Toplumun en küçük dokusu olan birey, birey olma ve toplumda var olma çabası verirken içine doğduğu aile ve sosyal çevrenin ağırlığı, rengi ve derinliğinde pişer ve tercihleriyle yoğrulur.


Birey, kendi tercihi ile seçtiği yahut ona dayatılan tercihlerin sonucunda inşa ettiği hayatın ve karakterinin bir yaşam haritası oluşur. Ondan sonra devriye ve yaşam maratonu şekillenmeye başlar.


"Coğrafya kaderdir (ölçüdür)." diye dilden düşmeyen ve İbn-i Haldun' a ait olduğu iddia edilen cümle, İbn-i Haldun' a ait olmasa da cümlenin insan yaşamı açısından popüler bir cümle olduğunu söyleyebiliriz. İnsana çizilen sınır, yapabileceklerinin ve yaşayabileceklerinin ufuk çizgisi müspet olarak sınırlı olsa da insan doğasının derinliği ve düşüncenin fikre dönüşüp de insanın kendi sosyal, siyasi, ekonomik, özel ve kültürel yaşamını inşa etmesi ve kendi sınırlarını zorlayıp kendini değiştirmesi akabinde çevresini, yurdunu ve dünyayı değiştirmesi başka müspet olan bir gerçektir. Dolayısıyla "Öğrenilmiş çaresizlik" ve "Coğrafya kaderdir" sözü arasında ince bir çizginin varlığından söz edebiliriz. Kavanozun içindeki pirelerin zıplarken kavanoz kapağına çarpmaları neticesinde heveslerini kırılması ve zıplamaktan vazgeçmeleri örneğinde, öğrenilmiş çaresizliğin, hayvan doğasındaki güdüsel sınırın ve güdülenerek öğrenmelerinin menzilini belirler. Lakin insan tüm derinliği ve debisiyle pire olmayacak kadar dipsiz, karmaşık bir düşünendir.

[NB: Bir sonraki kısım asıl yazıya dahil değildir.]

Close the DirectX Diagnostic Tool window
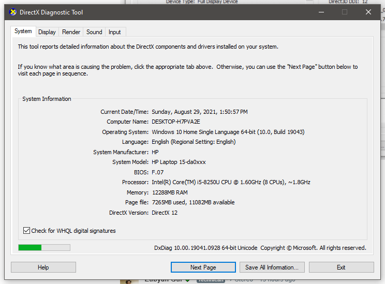The image size is (385, 284). (x=368, y=12)
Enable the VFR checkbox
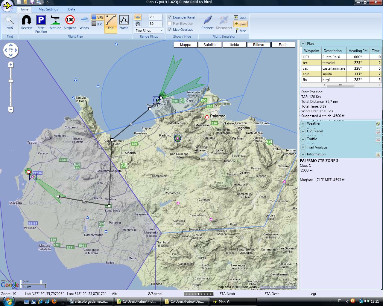The height and width of the screenshot is (306, 383). (94, 17)
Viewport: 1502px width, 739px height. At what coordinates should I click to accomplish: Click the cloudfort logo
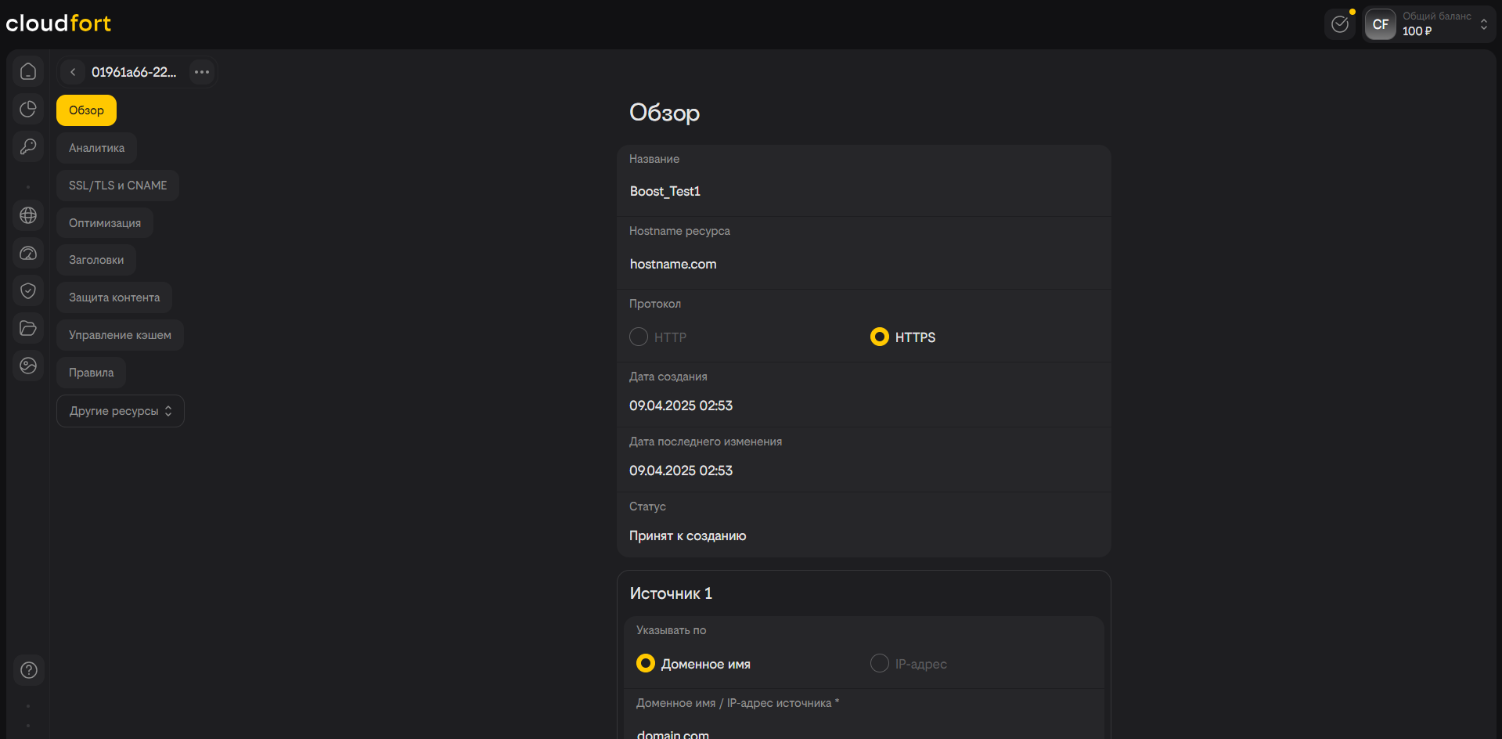(59, 23)
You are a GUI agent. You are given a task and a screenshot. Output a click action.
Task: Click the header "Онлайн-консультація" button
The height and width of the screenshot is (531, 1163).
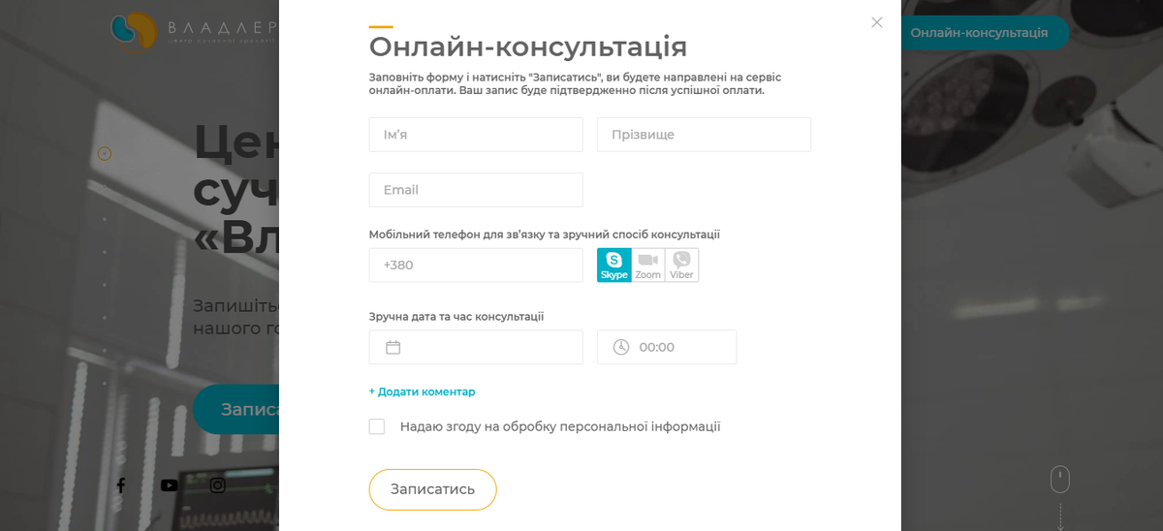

İnsan düşüncesinin yön bulması ve fikre dönüşmesi, kafa biçimlenmesinin bir terbiyeye girmesine vesile olur. Düşünce eğitiminin bu zor yolculuğu, insanın kendi düşünce deneyimlerinden birtakım müspet kazanımlar, eylem tarafı kuvvetlendiği takdirde ise görünür gelişimler kaydetmesini sağlar. Aynı insan bu süreçte, bilgi paritesini ve donanımsal gelişimini ilerletirken karar noktaları yaratabildiği zaman ise, sahip olduğu bilgi kuvvetinin meyvelerini tek tek toplamaya başlar. Kararlar, son ve katî olduğu için dönüm noktaları olarak insan yaşamının milat noktaları olarak adlandırılabilir. Değişim süreci başlar...


İnsan zihninin ve gönlünün, coğrafi sınırlar yahut jeopolitik konum sebebiyle o coğrafyanın ekonomik, siyasi, kültürel sınırlarına göre yapay olarak sınırlandırıldığını ve sınırların insan karakterini ve kararlarını yoğurduğunu söylemek yanlış olmayacaktır fakat bu sınırların doğal olduğunun ve yaşamın muhteşem gerçekliğinin, zorluğunun bir izdüşümü, hayatın renklerinin gözümüze ve gönlümüze yansımasından başka bir şey değildir. Bu doğal sınırların ardına, ancak ve ancak insanın kendi doğasına uygun olarak davranması, hayatı anlamlandırmak ve mutlu olmak için seçtiği hedef yolunda ilerlemesiyle mümkün olabilecektir.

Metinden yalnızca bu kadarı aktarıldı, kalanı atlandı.